Krzysztof Jackowski od prawie trzydziestu lat świadczy "usługi paranolmalne". Prowadzi także kursy jasnowidzenia. Prowadzi także swój kanał na YouTubie, gdzie dzieli się z fanami swoimi wizjami. Tym razem Jackowski opowiedział o swojej sytuacji materialnej.
Jasnowidz opublikował ostatnio nowe nagranie na swoim kanale w serwisie YouTube. W filmiku pt. "Na nadchodzące trudne czasy ludzie zakopywali pieniądze w ziemi" pochwalił się swoją nową inwestycją. Wróżbita zdecydował się kupić nieruchomość niedaleko Koszalina, osiem kilometrów od morza:
Ja nie należę do ludzi zamożnych. Jestem człowiekiem przeciętnie żyjącym (...) Oszczędności mam niewiele, pomyślałem sobie w co je wpakować (...) Zacząłem szukać ziemi.

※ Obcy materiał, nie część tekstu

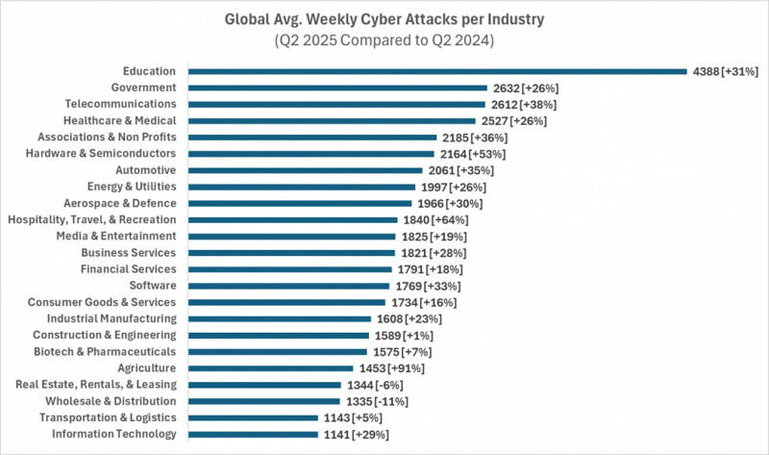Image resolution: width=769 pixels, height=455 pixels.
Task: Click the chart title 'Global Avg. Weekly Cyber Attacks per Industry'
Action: [384, 18]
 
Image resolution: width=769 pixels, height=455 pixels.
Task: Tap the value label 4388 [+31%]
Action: [726, 71]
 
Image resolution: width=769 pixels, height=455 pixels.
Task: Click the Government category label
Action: [143, 88]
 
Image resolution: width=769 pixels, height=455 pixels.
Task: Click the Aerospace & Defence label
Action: [121, 203]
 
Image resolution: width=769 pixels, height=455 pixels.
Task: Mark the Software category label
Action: [153, 286]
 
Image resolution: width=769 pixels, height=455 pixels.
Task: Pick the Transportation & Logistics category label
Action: [108, 417]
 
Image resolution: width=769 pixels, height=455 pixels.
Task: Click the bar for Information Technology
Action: [253, 435]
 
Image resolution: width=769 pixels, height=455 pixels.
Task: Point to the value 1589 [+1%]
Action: [404, 336]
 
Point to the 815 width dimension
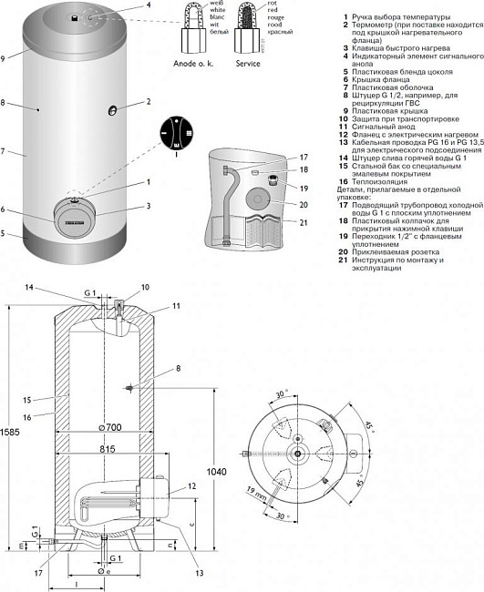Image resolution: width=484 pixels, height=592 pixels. (x=108, y=450)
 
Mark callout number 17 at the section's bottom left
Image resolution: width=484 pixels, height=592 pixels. (x=38, y=573)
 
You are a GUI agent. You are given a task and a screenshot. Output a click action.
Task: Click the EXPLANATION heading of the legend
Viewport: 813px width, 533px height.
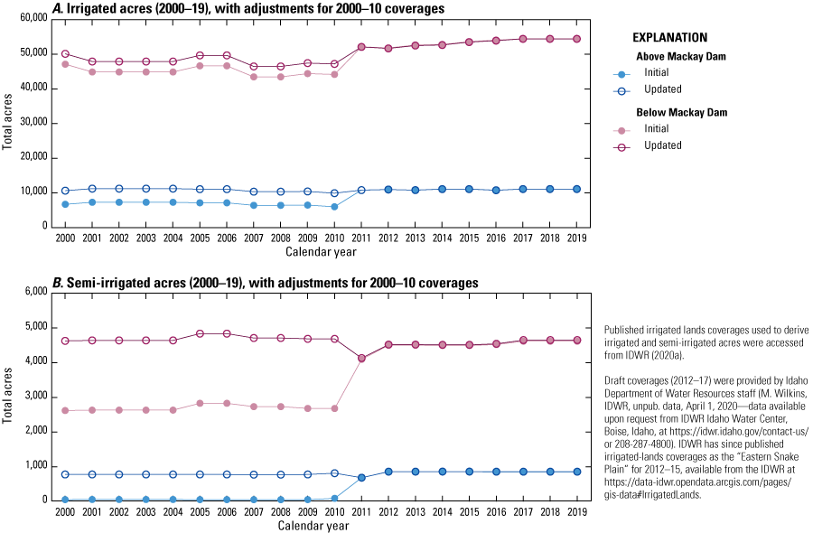coord(669,38)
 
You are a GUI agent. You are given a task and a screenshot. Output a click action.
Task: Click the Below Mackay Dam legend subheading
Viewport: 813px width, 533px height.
coord(679,112)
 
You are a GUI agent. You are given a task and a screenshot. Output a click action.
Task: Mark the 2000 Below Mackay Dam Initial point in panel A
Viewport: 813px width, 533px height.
coord(65,64)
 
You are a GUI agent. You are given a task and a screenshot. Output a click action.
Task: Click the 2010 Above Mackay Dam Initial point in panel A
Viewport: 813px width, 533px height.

Jasnowidz zauważa, że kiedyś ludzie chowali pieniądze, złoto w garnkach czy słojach i zakopywali w ziemi.
Ja stwierdziłem ostatecznie zainwestować w ziemię. Słuchajcie, zawsze chciałem mieć miejsce blisko morza (...) żeby postawić tam mały domek ewentualnie jakiś camping.
Jackowski podzielił się z widzami swoim zamiłowaniem do morza oraz wspomniał, że pierwszy raz był w tym miejscu jesienią.
To nie jest reklama, ale powiem wam, co ja zrobiłem z pieniędzmi. Ja jestem tu czwarty raz i podjąłem decyzję, że zainwestuję w ziemię, osiem kilometrów od morza. Jest tutaj dużo działek pustych, a jedna z nich lada moment mam nadzieję będzie moja - relacjonował fanom.
Polski jasnowidz podkreśla, że w tym trudnym czasie podjął - jak mu się zdaje - najlepszą możliwą decyzję:
Ja nie mam wątpliwości, że idzie czas zły ekonomicznie i uważam, że politycy doskonale o tym wiedzą, że tak się stanie. Zabezpieczenie w nieruchomość czy w ziemię uważam za najzdrowsze.
Kilka tygodni temu wróżbita w programie "Dzień Dobry TVN" mówił, że ten rok również nie zapowiada się optymistycznie. Myślicie, że ekscentryczny polski wróżbita dobrze zabezpieczył się na nadchodzące trudne - według niego - czasy?